A proposito dei porti: se dovessero riprendere le missioni di soccorso cosa farà il governo italiano? Sfrutterà i decreti sicurezza se dovessero farsi avanti dell ong?

Questa situazione è gestita dal Ministero dell'Interno, ci sono tuttora delle ong in mare nel Mediterraneo. La gestione negli ultimi mesi è stata portata avanti dalla ministra Lamorgese.
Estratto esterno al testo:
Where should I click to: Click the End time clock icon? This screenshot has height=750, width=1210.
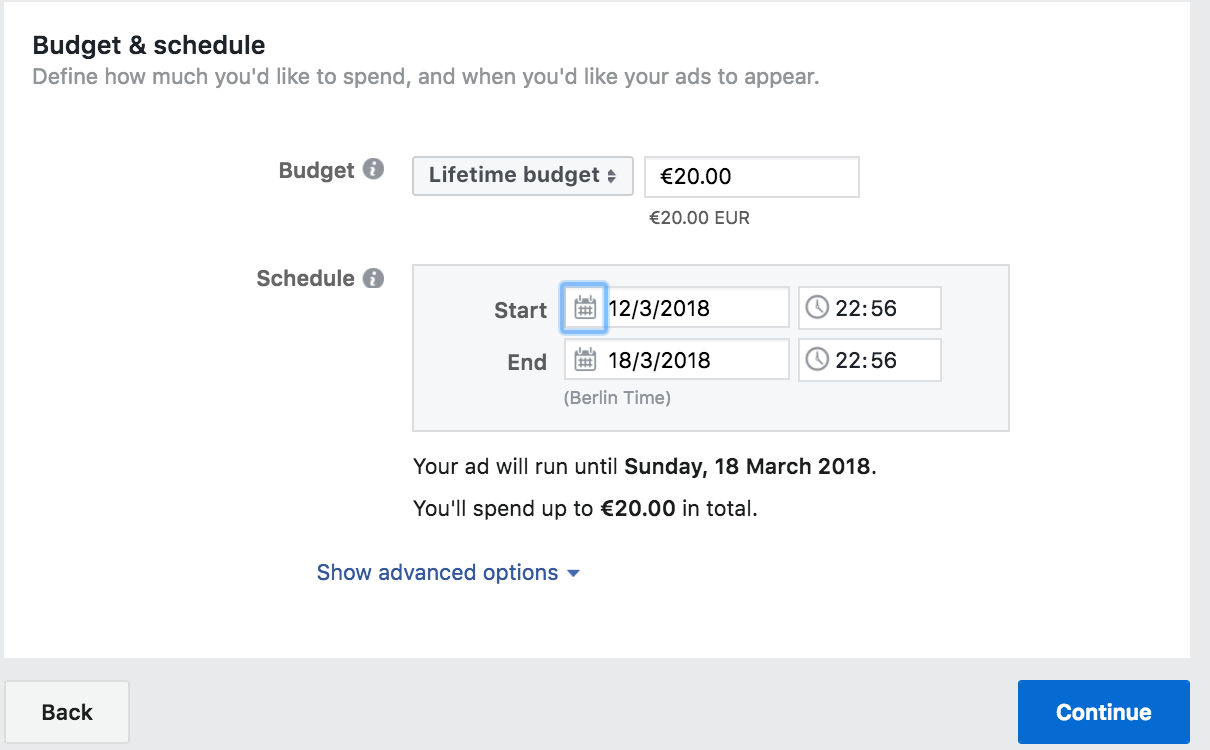click(x=817, y=360)
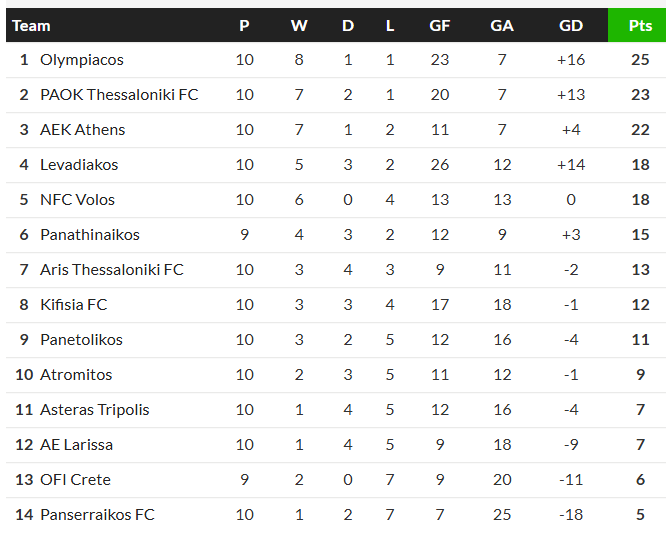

Continuiamo a dire che chi approda in Italia approda in Europa e deve essere ridistribuito negli altri paesi. La missione Irene non riguarda i migranti, è una missione che posiziona le navi a est della Libia e deve fermare navi che portano armi. Per fermare le partenze dei migranti dobbiamo fermare la guerra in Libia: le due parti non firmeranno il cessate il fuoco finché non avremo fermato l'ingresso di armi. Le due parti devono sentirsi meno forti. Germania, Francia e Italia hanno fatto un grande sforzo per arrivare a questa missione e siamo sicuri che Irene potrà portarci alla firma del cessate il fuoco.